Dans ces deux hypothèses, la revendication ne pourra être exercée que si les marchandises existent toujours en nature dans le patrimoine du débiteur au jour de l’ouverture de la procédure.
- L’article L 624-13 envisage la situation des marchandises en cours d’expédition au jour de l’ouverture de la procédure. Cet article autorise alors la revendication des marchandises expédiées par le vendeur tant que la tradition n’en a pas été effectuée dans les magasins. Concrètement, les marchandises doivent avoir quittées les magasins du vendeur et doivent être en cours de transport. La revendication ne sera toutefois possible que si les marchandises n’ont pas été revendues.
D – Le vendeur bénéficiaire d’une clause de réserve de propriété
Cette clause a pendant longtemps été considérée comme un obstacle au redressement des entreprises. Elle a connu une consécration législative tardive avec une loi du 12 mai 1980. Suite à l’ordonnance du 23 mars 2006 portant réforme des suretés, son régime a été organisé par les articles 2367 à 2372 du Code civil. Suite à cette réforme, les articles L 624-16 à L 624-18 ont été modifiés pour les rendre cohérents aux textes du Code civil.
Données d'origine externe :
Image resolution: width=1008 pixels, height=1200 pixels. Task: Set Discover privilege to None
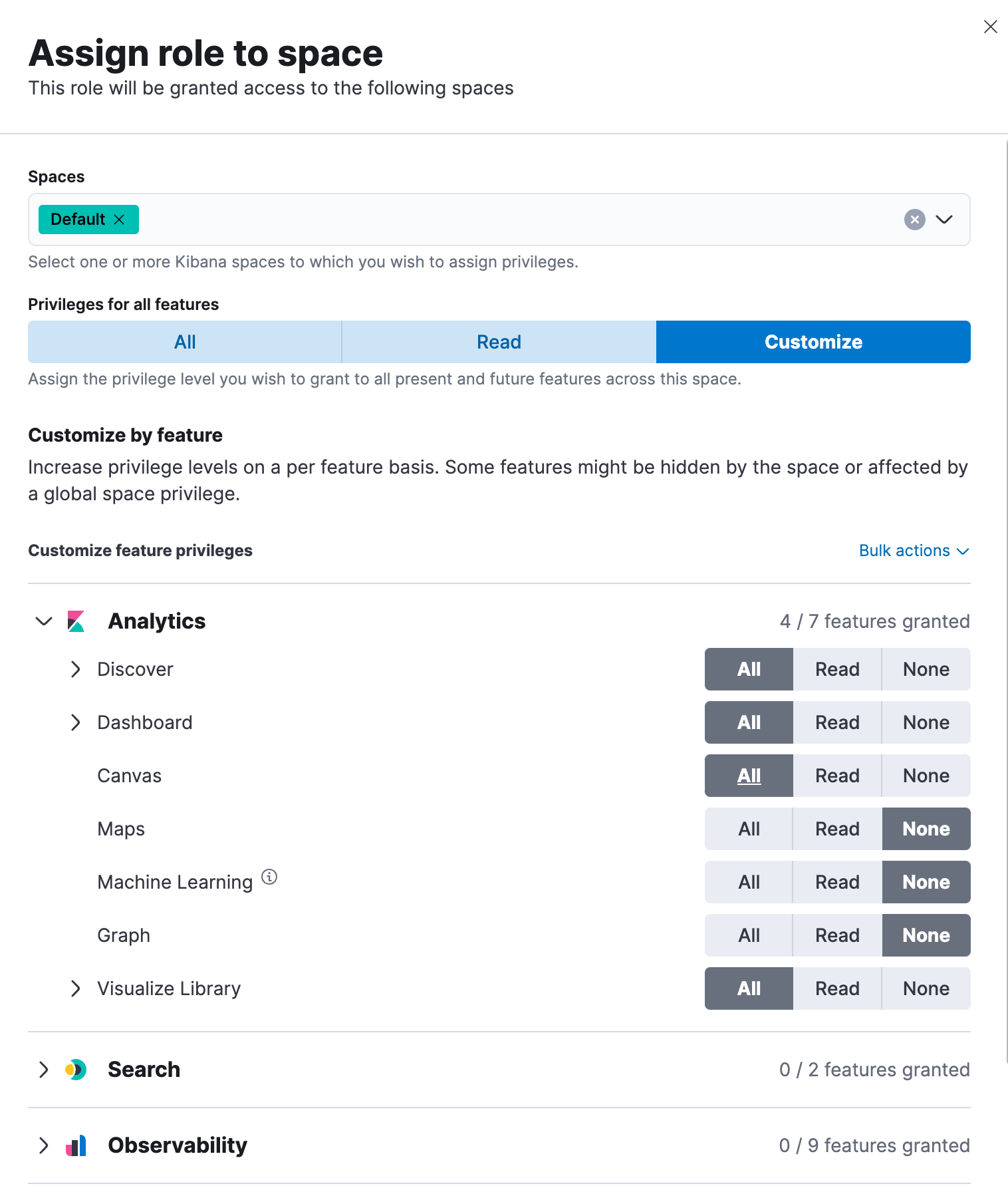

L’article 2367 du Code civil énonce désormais que la propriété d’un bien peut être retenue en garantie par l’effet d’une clause de réserve de propriété qui suspend l’effet translatif d’un contrat jusqu’au complet paiement de l’obligation qui en constitue la contrepartie. La propriété ainsi réservée est l’accessoire de la créance dont elle garantie le paiement. Autrement dit, par le jeu de la clause de réserve de propriété, le vendeur reste propriétaire des biens jusqu’à complet paiement par l’acquéreur.
Cette sureté nécessite pour sa validité, ou à tout le moins pour son opposabilité à la procédure, la rédaction d’un écrit établi au plus tard au moment de la livraison des biens. Par contre, la nature de l’écrit importe peu (bon de commande ou de livraison).
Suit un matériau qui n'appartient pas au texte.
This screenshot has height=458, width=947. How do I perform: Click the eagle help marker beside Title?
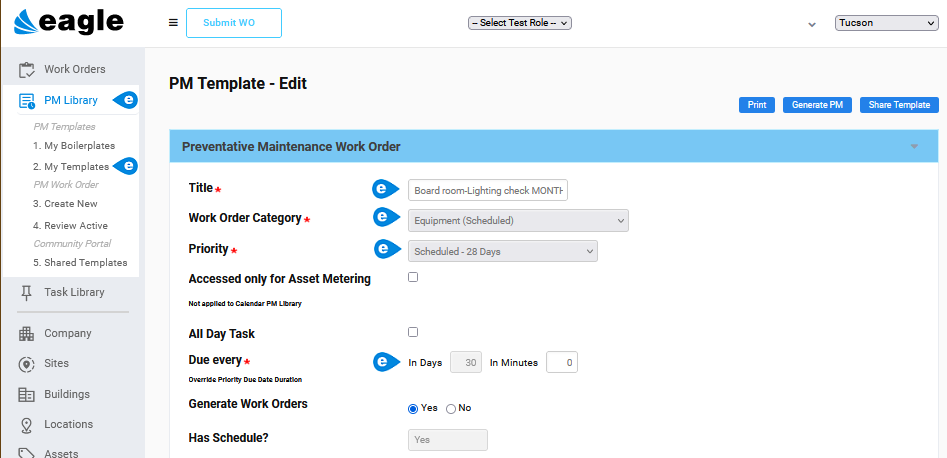tap(385, 190)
Il faut de plus, que la clause ait été acceptée par l’acheteur au plus tard au moment de la livraison. L’acceptation peut être expresse ou tacite. En pratique, il est fortement recommandé au créancier, de faire figurer la clause sur le bon de commande qui lui, doit être signé par l’acquéreur.
Plusieurs hypothèses peuvent être envisagées :
– le vendeur n’a pas inséré de clause de réserve de propriété : s’il n’a pas été payé par le débiteur, il aura la qualité de créancier antérieur, il devra déclarer sa créance à la procédure et il subira l’arrêt des poursuites individuelles
– le vendeur a bien pris le soin d’insérer une clause de propriété : il va pouvoir obtenir la restitution des biens livrés au débiteur s’ils se retrouvent en nature au moment de la procédure.
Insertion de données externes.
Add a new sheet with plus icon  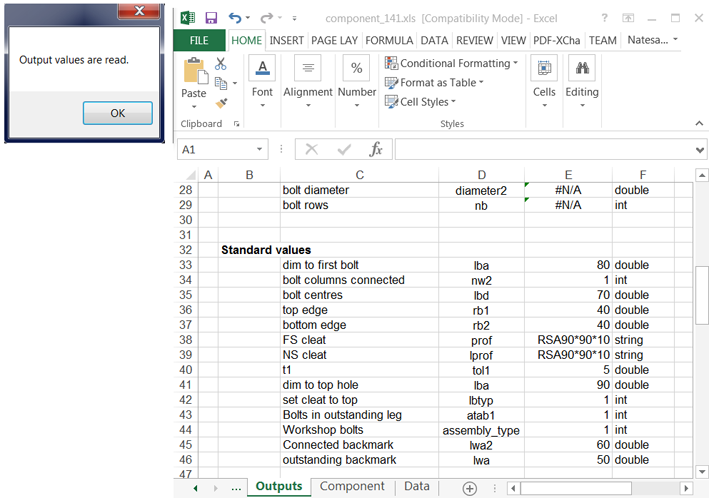(469, 487)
Soit il s’agit de chose de genre et le vendeur ne pourra la revendiquer que s’il rapporte la preuve que le bien qu’il revendique est celui qu’il a livré.
En présence de chose fongible, qui sont donc interchangeables, la revendication sera possible dès lors que se trouvent dans les mains de l’acheteur, des biens de même espèce et de même qualité. Le vendeur n’a donc pas à prouver que les biens qu’il revendique sont ceux qu’il a livrés.
Pour finir, le vendeur doit également prouver que le bien qu’il revendique n’a pas subi de transformation telle, qu’il a changé de nature. Par contre, on considère que l’incorporation du bien meuble à un autre bien ne neutralisera pas la revendication du vendeur à la condition qu’il soit possible de récupérer le bien sans détérioration de celui ci ou qu’il soit possible de récupérer le bien sans détérioration du bien dans lequel il se trouve.
Si l’acquéreur a revendu les biens objets de la clause : le vendeur ne peut exercer sa revendication à l’encontre du sous acquéreur de bonne foi, qui ignorait lors de son acquisition, l’absence de qualité de propriétaire de son vendeur. La revendication du prix sera toutefois possible dans les conditions ordinaires de la revendication à la condition que le prix de revente n’ait pas été encaissé par le débiteur qui est l’acheteur intermédiaire.
Une question s’est posée en pratique : La revendication peut-elle s’exercer sur une somme d’argent? La jurisprudence a été, ces dernières années, hésitante et la chambre commerciale a (22 mai 2013) considéré que le créancier ne peut prétendre revendiquer des sommes d’argent, il doit seulement déclarer sa créance à la procédure.
II- La reconstitution du patrimoine du débiteur confronté aux droits du conjoint
Si le débiteur est marié, la reconstitution de son patrimoine va se heurter aux prérogatives patrimoniales de son conjoint. Ce dernier va devoir établir la consistance de ses biens personnels et ce conformément aux règles du droit des régimes matrimoniaux. Ce même conjoint perd le droit de se prévaloir des avantages matrimoniaux consentis en sa faveur.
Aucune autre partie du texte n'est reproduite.